One night, after the show, she went with a party on a slumming tour through Chinatown. They were out to have a good time and nothing more.
In one of the resorts in which they stopped was a good-looking young bartender who caught her fancy. He was all right in a way, but she outclassed him about twenty to one, but there is no telling what a woman is going to do, or upon whom she is going to bestow her favors, any more than one can tell what the state of the weather will be a month or two months from now.
She thought she was in love with him—but she wasn’t. She had only taken a fancy to him, which was a different sort of a proposition, but she didn’t know it at that time.
She went on singing just the same, but the time she was out of the theatre she spent with him, and the more money she earned the better he dressed.
She dipped a little deeper into the different vices, until at last she went up against the king of them all—opium.
With all of her drinking and cigarette smoking she was still able to hold her own and keep her voice in some kind of shape, and many a rare old song has she trilled in some cheap dive, and made the old-timers straighten up in their seats and tell her she was all right. Previous to that she had figured in only one escapade and that was when she was caught in a raid at a masked ball which was so off-color and made up of many desperate characters—men and women—that it took a platoon of police with drawn clubs to bring the affair to a sudden end.

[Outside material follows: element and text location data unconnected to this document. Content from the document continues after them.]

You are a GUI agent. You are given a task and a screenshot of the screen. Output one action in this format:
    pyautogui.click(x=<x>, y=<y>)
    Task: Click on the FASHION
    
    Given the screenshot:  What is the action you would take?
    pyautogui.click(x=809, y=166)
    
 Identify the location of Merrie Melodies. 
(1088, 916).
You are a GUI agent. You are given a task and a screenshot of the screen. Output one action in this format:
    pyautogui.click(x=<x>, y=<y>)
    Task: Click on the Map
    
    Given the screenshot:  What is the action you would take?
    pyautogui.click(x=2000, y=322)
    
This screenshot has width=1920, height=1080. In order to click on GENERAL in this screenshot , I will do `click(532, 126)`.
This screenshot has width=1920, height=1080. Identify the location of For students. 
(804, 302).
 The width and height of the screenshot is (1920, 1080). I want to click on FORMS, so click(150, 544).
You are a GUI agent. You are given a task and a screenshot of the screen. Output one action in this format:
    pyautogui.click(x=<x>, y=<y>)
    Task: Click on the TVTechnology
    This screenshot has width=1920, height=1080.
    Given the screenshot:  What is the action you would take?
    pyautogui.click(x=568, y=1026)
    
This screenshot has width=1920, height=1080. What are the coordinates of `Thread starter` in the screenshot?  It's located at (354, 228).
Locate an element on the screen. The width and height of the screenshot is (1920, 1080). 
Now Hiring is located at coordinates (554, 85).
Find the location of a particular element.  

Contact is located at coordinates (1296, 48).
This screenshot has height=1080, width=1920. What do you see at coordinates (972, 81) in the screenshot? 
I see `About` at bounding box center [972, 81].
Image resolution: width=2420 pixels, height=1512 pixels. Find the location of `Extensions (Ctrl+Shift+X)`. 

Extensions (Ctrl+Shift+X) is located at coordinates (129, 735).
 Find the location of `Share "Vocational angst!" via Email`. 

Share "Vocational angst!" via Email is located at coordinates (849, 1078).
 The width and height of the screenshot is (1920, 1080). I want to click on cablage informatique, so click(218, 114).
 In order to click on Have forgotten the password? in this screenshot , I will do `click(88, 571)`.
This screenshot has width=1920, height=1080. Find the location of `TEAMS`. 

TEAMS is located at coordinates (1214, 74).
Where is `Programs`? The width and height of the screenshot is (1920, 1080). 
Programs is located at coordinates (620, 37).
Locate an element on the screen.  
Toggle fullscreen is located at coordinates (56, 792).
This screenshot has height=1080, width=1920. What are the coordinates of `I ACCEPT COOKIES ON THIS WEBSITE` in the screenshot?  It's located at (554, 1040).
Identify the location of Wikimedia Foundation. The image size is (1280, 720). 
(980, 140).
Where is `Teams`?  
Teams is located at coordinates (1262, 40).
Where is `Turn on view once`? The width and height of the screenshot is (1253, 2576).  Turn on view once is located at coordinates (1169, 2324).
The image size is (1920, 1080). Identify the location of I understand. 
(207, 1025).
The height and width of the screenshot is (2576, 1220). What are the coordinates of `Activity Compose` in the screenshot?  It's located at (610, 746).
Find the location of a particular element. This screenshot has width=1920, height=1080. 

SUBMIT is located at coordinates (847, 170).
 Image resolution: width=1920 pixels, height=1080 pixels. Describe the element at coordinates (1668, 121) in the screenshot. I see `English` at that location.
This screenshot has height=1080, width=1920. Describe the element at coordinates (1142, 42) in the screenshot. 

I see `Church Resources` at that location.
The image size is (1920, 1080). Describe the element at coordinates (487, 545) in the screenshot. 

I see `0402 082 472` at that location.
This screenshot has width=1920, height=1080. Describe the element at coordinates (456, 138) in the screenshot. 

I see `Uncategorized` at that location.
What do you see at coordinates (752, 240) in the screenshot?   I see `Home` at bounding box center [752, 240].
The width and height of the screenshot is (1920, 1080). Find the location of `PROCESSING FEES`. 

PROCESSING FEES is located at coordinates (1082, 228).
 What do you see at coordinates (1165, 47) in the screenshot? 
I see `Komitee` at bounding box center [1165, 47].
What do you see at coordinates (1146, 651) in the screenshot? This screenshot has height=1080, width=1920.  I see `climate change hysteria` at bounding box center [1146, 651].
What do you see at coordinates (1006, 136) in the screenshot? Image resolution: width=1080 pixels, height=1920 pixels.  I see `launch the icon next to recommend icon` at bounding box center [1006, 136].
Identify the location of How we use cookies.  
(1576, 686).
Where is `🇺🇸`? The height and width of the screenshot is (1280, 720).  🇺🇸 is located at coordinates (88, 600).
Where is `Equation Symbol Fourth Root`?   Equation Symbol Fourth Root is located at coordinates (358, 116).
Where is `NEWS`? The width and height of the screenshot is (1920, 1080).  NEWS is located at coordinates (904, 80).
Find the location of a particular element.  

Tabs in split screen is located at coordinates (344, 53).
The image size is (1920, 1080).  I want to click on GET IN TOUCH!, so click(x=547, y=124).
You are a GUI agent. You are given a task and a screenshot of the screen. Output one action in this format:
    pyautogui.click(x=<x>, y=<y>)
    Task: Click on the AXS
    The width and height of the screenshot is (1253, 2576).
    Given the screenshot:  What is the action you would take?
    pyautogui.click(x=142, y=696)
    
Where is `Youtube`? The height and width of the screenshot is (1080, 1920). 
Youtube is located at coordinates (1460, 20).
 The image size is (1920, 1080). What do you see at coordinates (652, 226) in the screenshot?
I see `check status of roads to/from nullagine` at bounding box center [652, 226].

They will never forget the night when she went down to the “Drum” in James street, and after setting up the drinks for the crowd, stood in the centre of the grimy floor and without a note of accompanying music sang Annie Laurie.
At the end of the first verse, a drunk crept on his hands and knees from a dark corner where he had been lying, and staggering to his feet, looked at her dully with bloodshot eyes, and then cursed her so violently that she instinctively shrank back for a moment.
But she had been drinking, too, and was equal to the emergency.
“Shut up,” she retorted. “I’m going to sing the whole damned song or break a rib trying,” and with that she started on the second verse.